# NextGen excellent service



## marcos (Jan 13, 2009)

Just to say Thank you to the people at NextGen here in Ottawa. Great service. Thanks John and for all your amp building needs, highly recommend.


----------



## nonreverb (Sep 19, 2006)

Can't say enough good things about Jonathan. He's a great guy to deal with and would recommend him anytime.


----------



## jbealsmusic (Feb 12, 2014)

Thanks for the support guys!


----------



## epis (Feb 25, 2012)

Yes, Jonathan is very nice guy, it was pleasure to do business with him. I got some blonde tolex this time. 
Guys, don't be shy, he's selling good stuff :sSig_goodjob2:. Thanks John :smile-new:


----------



## therealjoeblow (Apr 25, 2015)

+1

He had a fairly limited grill cloth selection a few weeks ago, mostly Fender styles. I needed a more Marshall style, a few emails later Jonathan had it sourced for me at a very reasonable let price and four days later I'm installing it as we speak. 

Awesome service!

TRJB


----------



## Adcandour (Apr 21, 2013)

Where's the positive feedback!!! Show him you love him with some juicy numbers...


----------



## jbealsmusic (Feb 12, 2014)

Thanks for all the support guys. It really means a lot!



adcandour said:


> Where's the positive feedback!!! Show him you love him with some juicy numbers...


I was actually wondering about the rules on that. I thought the feedback system was for GC transactions only. Because I'm a store and people are purchasing through my website, I'm not sure it would be considered proper use of the system. I don't think Tapestry, Italia-Straps, or any of the other Dealer posters have feedback for their sales.

__To be done__.
1) Answer these questions about the NextGen thread:
(a) In which city is NextGen located, according to marcos?
(b) What color of tolex did epis get?
(c) What style of grill cloth did therealjoeblow need?
2) Carry on the NextGen thread from the point where it stops.
The lines after this thread aren't needed.

__Data__.
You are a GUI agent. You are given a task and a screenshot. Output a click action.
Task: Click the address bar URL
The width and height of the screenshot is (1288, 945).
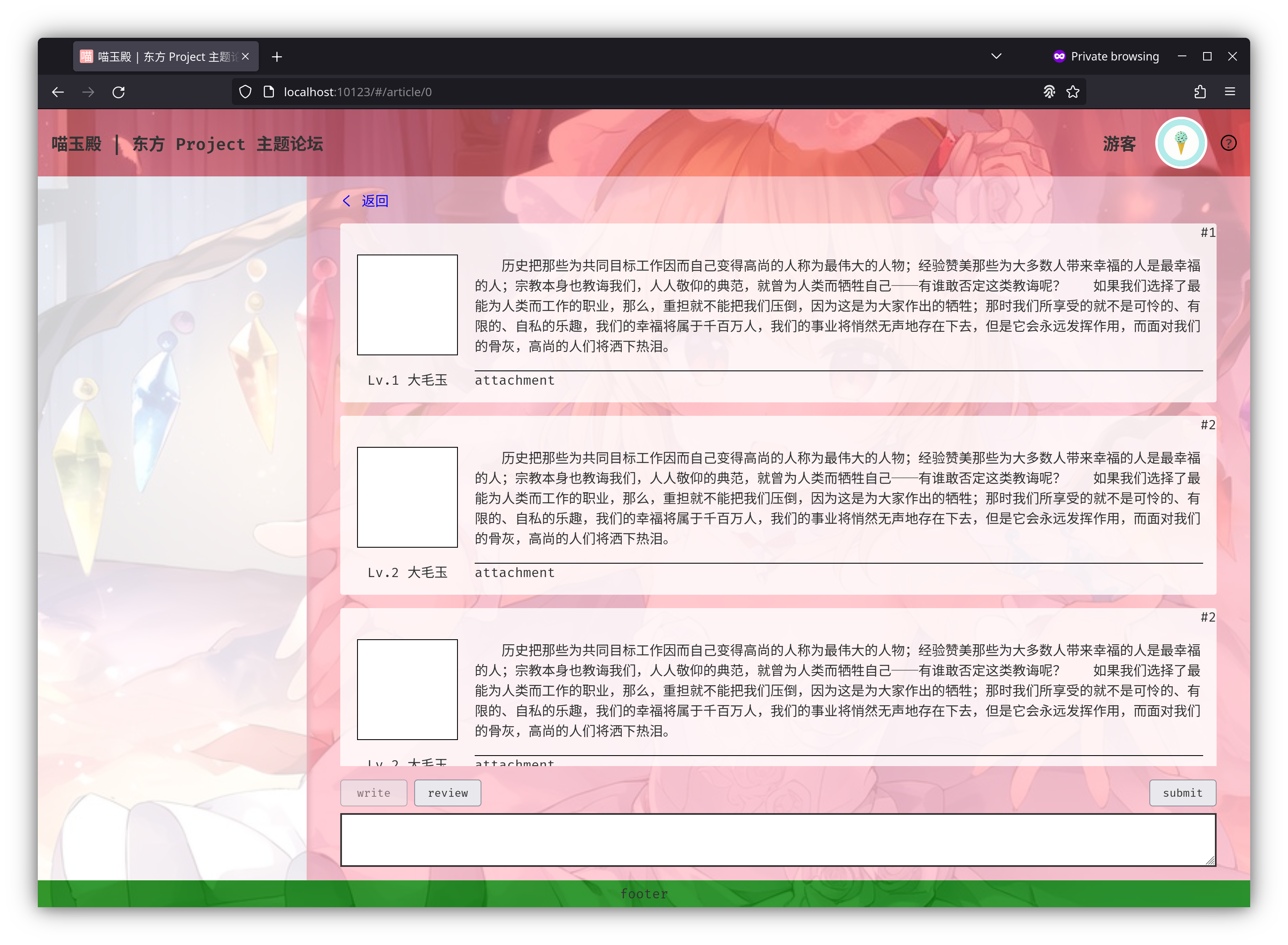tap(357, 92)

__Set of answers__.
1)
(a) Ottawa
(b) Blonde
(c) A Marshall style

2)
Nonetheless, I appreciate the sentiment.


----------



## Adcandour (Apr 21, 2013)

jbealsmusic said:


> Thanks for all the support guys. It really means a lot!
> 
> I was actually wondering about the rules on that. I thought the feedback system was for GC transactions only. Because I'm a store and people are purchasing through my website, I'm not sure it would be considered proper use of the system. I don't think Tapestry, Italia-Straps, or any of the other Dealer posters have feedback for their sales.
> 
> Nonetheless, I appreciate the sentiment.


No worries.

Feedback is always a good thing, imo.

This thread below is the _only_ reason I just bought an italia strap. I saw the people who purchased one and value their opinion. Had there been feedback, I would have bought much sooner. Without this thread, I would have never bought from them. I will be leaving feedback for italia (despite buying through their website).

http://www.guitarscanada.com/showth...es-Straps-Sitewide-Secret-Discount&highlight=

I've done the same a few times with Charles at Electric Mojo.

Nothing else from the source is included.